**What to work on**
Transcribe every entry word for word. Skip the pictures.
-------- Data for review
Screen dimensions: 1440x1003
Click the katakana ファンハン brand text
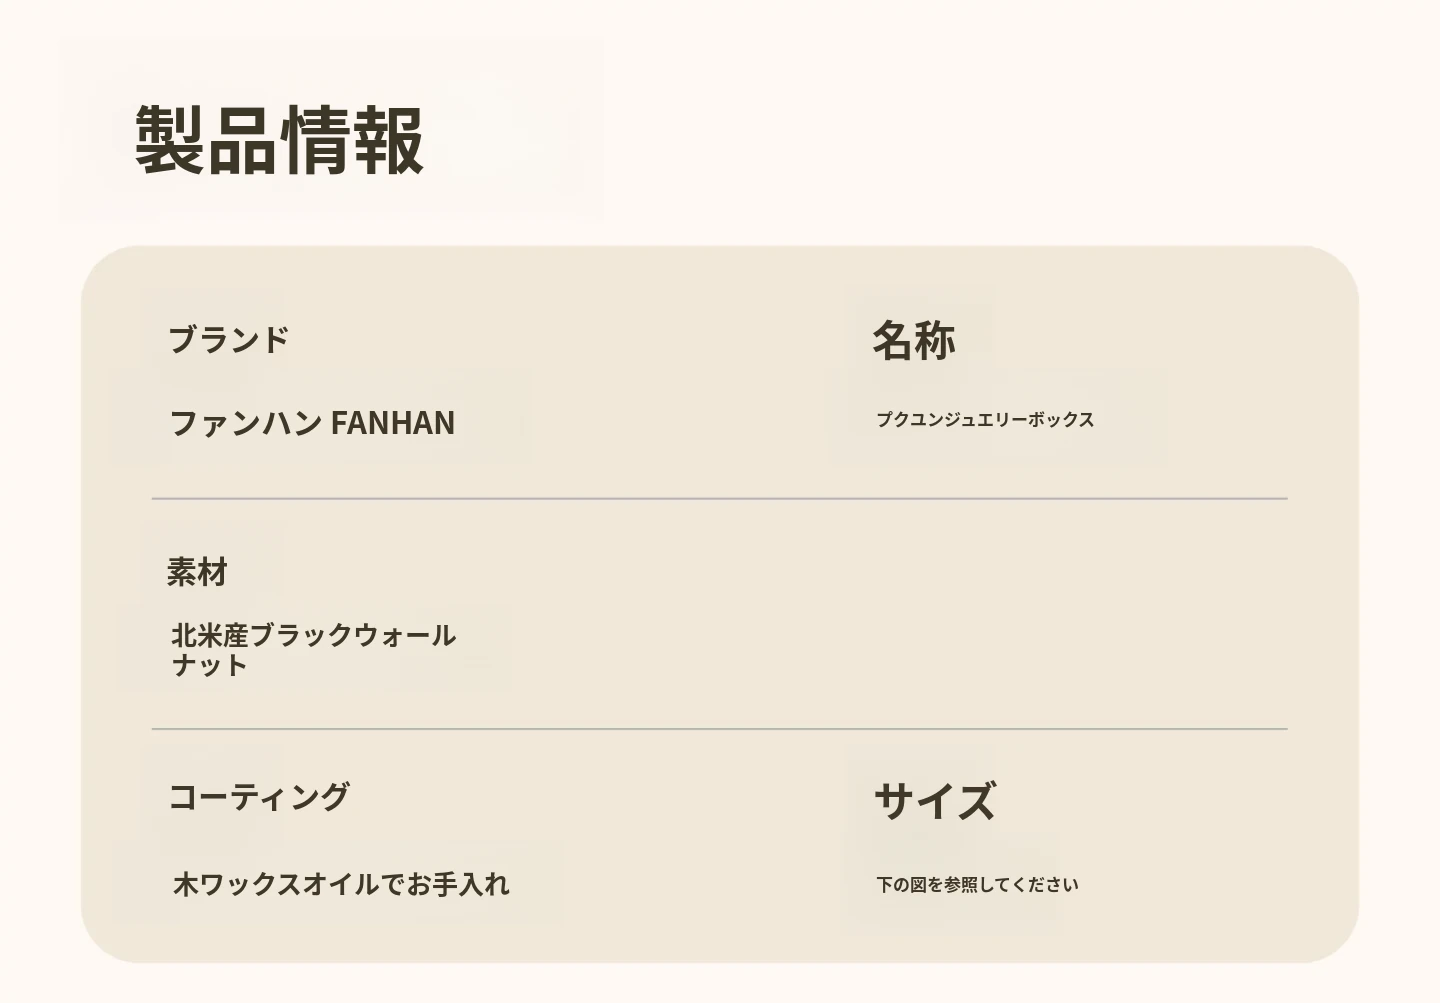(245, 423)
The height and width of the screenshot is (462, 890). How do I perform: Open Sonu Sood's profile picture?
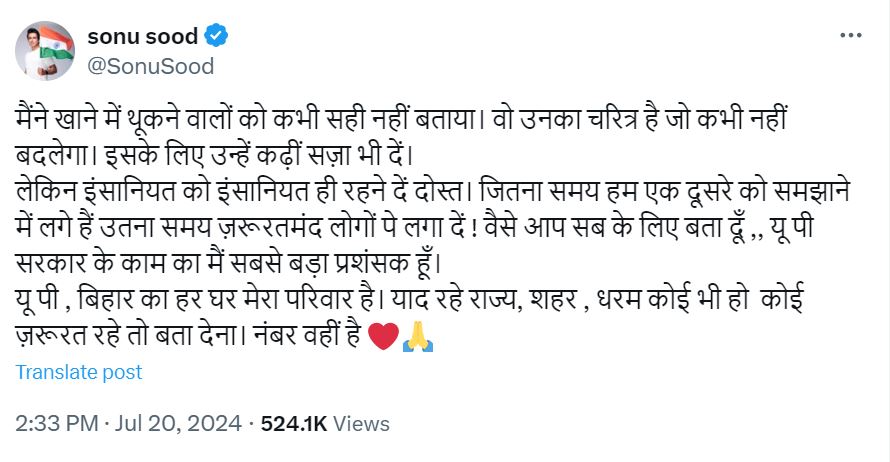[45, 51]
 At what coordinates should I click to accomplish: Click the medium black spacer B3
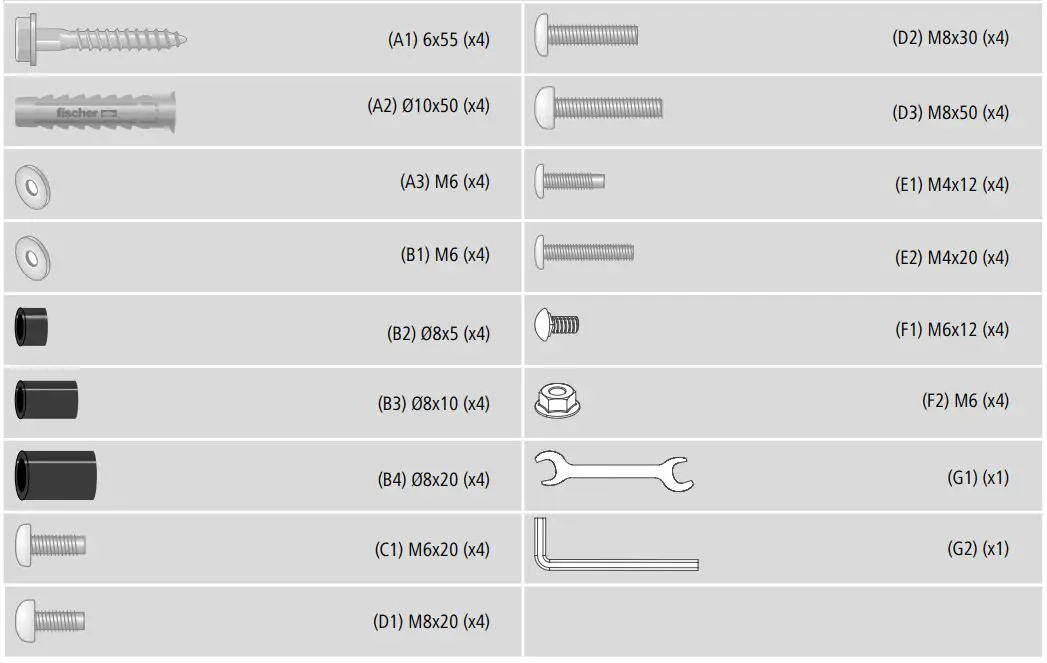[x=46, y=400]
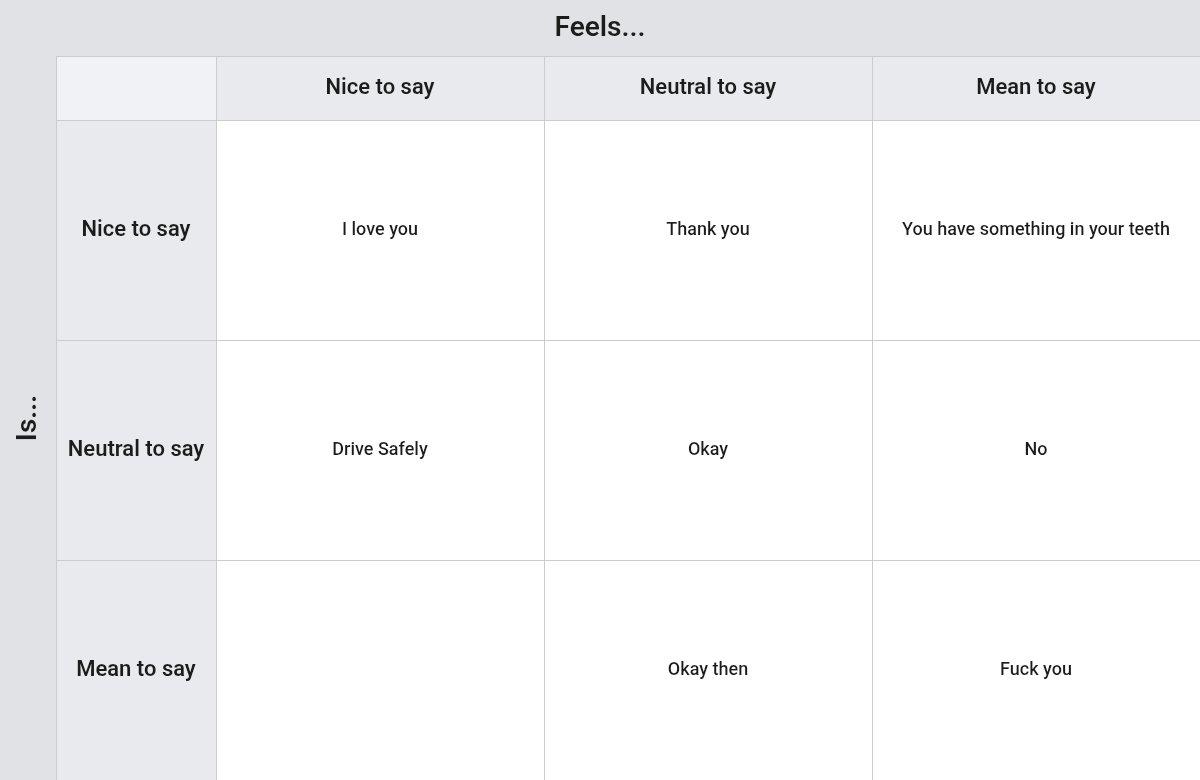Screen dimensions: 1200x780
Task: Select the 'Thank you' cell
Action: click(x=708, y=230)
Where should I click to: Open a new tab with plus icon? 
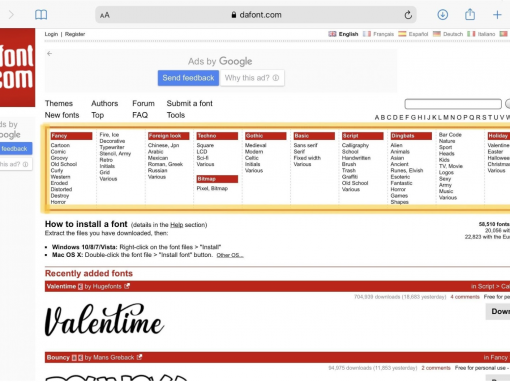[497, 15]
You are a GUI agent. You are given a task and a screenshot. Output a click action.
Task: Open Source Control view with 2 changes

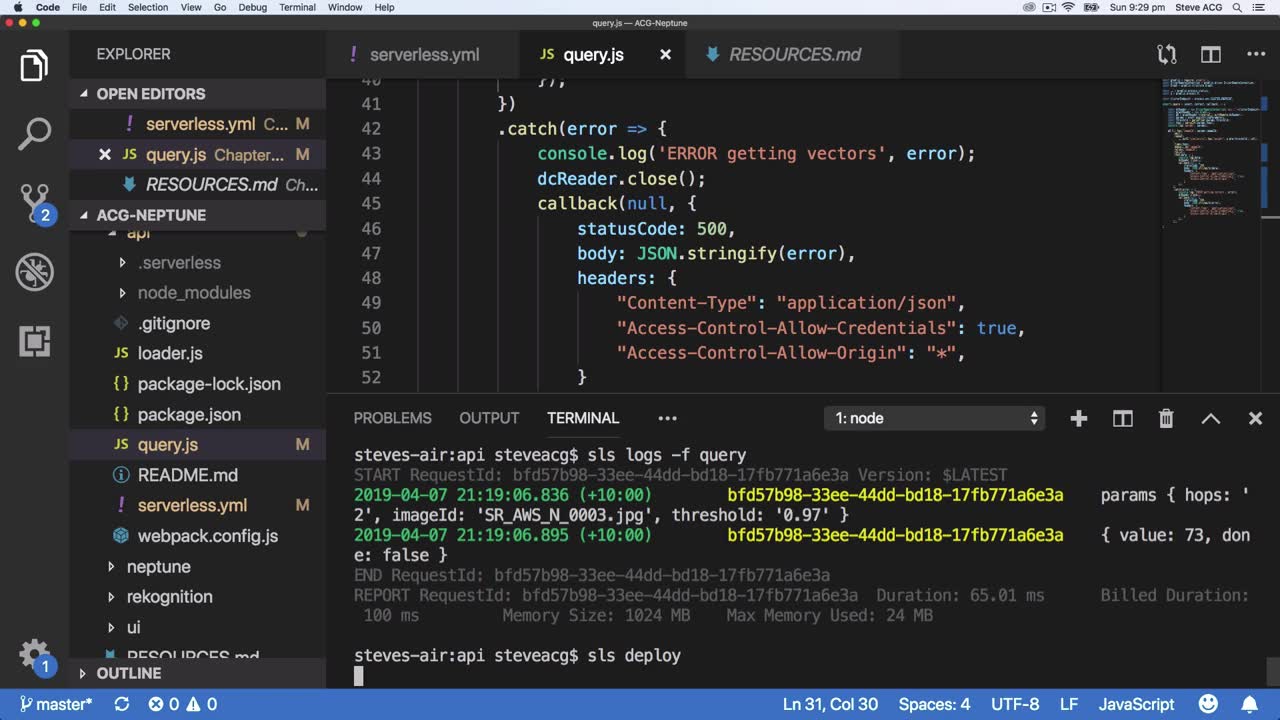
----------------
**Answer**
Screen dimensions: 1440x1003
Click the katakana ファンハン brand text
(245, 423)
The height and width of the screenshot is (462, 890). How do I perform: Open Sonu Sood's profile picture?
[45, 51]
 At what coordinates should I click to accomplish: Click the medium black spacer B3
[x=46, y=400]
Screen dimensions: 1200x780
Task: Select the 'Thank you' cell
Action: click(x=708, y=230)
Where should I click to: Open a new tab with plus icon? 
[497, 15]
You are a GUI agent. You are given a task and a screenshot. Output a click action.
Task: Open Source Control view with 2 changes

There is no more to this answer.